### THE TASK
Your reply should be an exact copy of every entry, with the pictures removed.

Collected data:
——
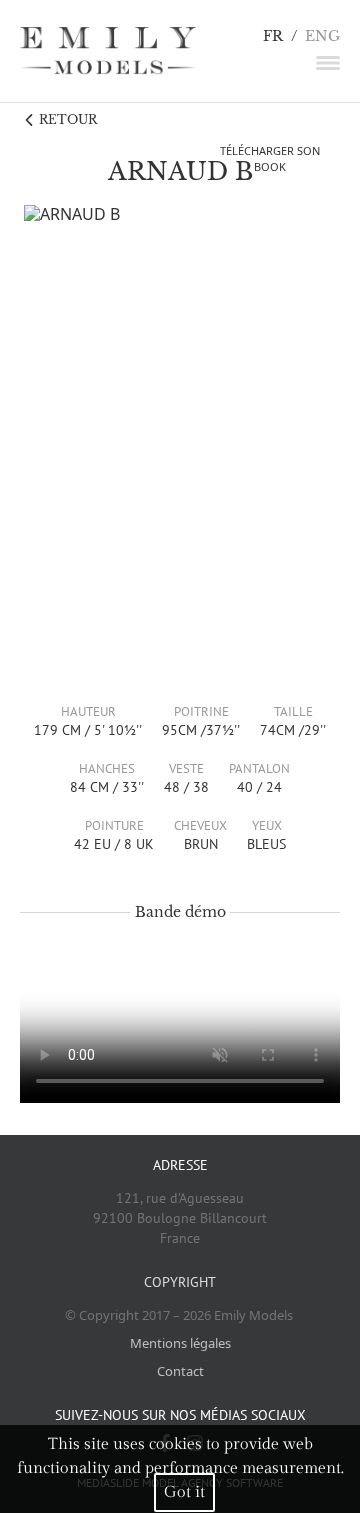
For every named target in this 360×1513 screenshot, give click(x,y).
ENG (322, 36)
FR (273, 36)
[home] (108, 51)
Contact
——
### ANSWER SECTION
For every named target in this 360×1513 screenshot, give click(x,y).
ENG (322, 36)
FR (273, 36)
[home] (108, 51)
Contact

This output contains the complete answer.